### AVAILABLE DATA
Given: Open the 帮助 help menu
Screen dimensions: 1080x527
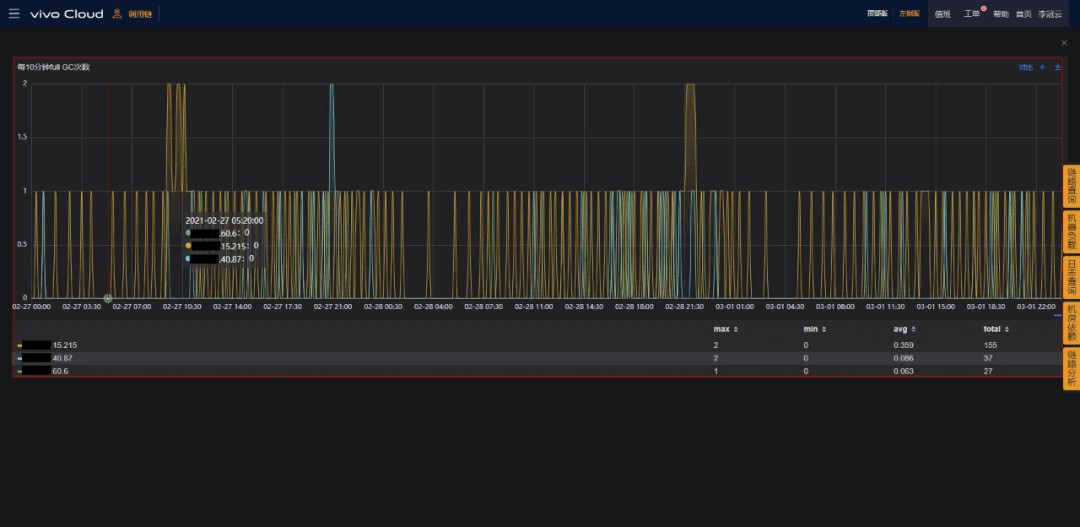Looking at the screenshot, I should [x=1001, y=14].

---

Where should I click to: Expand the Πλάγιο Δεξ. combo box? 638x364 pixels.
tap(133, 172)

### YOUR OBJECTIVE
Reproduce the material word for word, from the line containing "Where should I" up to and including the line containing "tap(133, 172)", and nothing else.

### OUTPUT FOR THIS EXERCISE
Where should I click to: Expand the Πλάγιο Δεξ. combo box? 638x364 pixels.
tap(133, 172)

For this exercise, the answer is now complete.